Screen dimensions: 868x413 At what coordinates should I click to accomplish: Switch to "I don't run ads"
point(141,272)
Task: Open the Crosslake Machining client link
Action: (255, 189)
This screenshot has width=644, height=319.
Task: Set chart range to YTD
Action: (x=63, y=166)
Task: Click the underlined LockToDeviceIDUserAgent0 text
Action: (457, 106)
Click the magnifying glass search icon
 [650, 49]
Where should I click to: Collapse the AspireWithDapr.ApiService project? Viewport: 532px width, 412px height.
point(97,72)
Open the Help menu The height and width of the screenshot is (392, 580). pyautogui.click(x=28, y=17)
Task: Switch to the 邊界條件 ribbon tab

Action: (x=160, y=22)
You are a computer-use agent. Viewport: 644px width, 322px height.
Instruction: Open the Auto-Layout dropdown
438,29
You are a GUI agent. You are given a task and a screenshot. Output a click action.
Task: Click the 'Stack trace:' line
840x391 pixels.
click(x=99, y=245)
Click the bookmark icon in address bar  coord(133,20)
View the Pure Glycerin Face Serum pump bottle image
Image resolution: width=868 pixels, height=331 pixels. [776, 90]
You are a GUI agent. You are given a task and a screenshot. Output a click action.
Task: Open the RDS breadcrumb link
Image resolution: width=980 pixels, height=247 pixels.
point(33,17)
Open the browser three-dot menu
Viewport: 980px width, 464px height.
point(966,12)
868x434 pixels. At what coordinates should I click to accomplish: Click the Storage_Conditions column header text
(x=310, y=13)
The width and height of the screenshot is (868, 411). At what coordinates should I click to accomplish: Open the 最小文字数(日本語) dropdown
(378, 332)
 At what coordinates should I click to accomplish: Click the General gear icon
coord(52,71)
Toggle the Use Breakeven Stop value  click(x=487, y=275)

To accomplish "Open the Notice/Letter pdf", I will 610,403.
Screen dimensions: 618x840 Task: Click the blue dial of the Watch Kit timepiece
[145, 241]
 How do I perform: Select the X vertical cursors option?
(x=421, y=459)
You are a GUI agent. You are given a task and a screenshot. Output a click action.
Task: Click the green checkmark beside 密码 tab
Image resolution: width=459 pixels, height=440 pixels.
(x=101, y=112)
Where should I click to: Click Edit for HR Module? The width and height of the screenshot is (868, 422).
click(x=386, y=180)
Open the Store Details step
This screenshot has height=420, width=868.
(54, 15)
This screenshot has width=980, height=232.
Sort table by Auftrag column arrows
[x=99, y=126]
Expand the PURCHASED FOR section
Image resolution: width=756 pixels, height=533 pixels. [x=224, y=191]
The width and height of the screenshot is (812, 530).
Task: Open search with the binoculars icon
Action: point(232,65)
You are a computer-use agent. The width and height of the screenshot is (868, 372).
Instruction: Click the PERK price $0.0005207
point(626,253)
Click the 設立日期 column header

* Required work: Produce exactly the lines from the one containing "Instruction: Open the Auto-Layout dropdown" through the final line of the records above, both included, and no others.

* Answer to the exercise:
Instruction: Open the Auto-Layout dropdown
438,29
You are a GUI agent. You are given a task and a screenshot. Output a click action.
Task: Click the 'Stack trace:' line
840x391 pixels.
click(x=99, y=245)
Click the bookmark icon in address bar  coord(133,20)
View the Pure Glycerin Face Serum pump bottle image
Image resolution: width=868 pixels, height=331 pixels. [776, 90]
You are a GUI agent. You are given a task and a screenshot. Output a click action.
Task: Open the RDS breadcrumb link
Image resolution: width=980 pixels, height=247 pixels.
point(33,17)
Open the browser three-dot menu
Viewport: 980px width, 464px height.
point(966,12)
868x434 pixels. At what coordinates should I click to accomplish: Click the Storage_Conditions column header text
(x=310, y=13)
The width and height of the screenshot is (868, 411). At what coordinates should I click to accomplish: Open the 最小文字数(日本語) dropdown
(378, 332)
 At what coordinates should I click to accomplish: Click the General gear icon
coord(52,71)
Toggle the Use Breakeven Stop value  click(x=487, y=275)

To accomplish "Open the Notice/Letter pdf", I will 610,403.
Screen dimensions: 618x840 Task: Click the blue dial of the Watch Kit timepiece
[145, 241]
 How do I perform: Select the X vertical cursors option?
(x=421, y=459)
You are a GUI agent. You are given a task and a screenshot. Output a click action.
Task: Click the green checkmark beside 密码 tab
Image resolution: width=459 pixels, height=440 pixels.
(x=101, y=112)
Where should I click to: Click Edit for HR Module? The width and height of the screenshot is (868, 422).
click(x=386, y=180)
Open the Store Details step
This screenshot has height=420, width=868.
(54, 15)
This screenshot has width=980, height=232.
Sort table by Auftrag column arrows
[x=99, y=126]
Expand the PURCHASED FOR section
Image resolution: width=756 pixels, height=533 pixels. [x=224, y=191]
The width and height of the screenshot is (812, 530).
Task: Open search with the binoculars icon
Action: point(232,65)
You are a computer-use agent. The width and height of the screenshot is (868, 372).
Instruction: Click the PERK price $0.0005207
point(626,253)
Click the 設立日期 column header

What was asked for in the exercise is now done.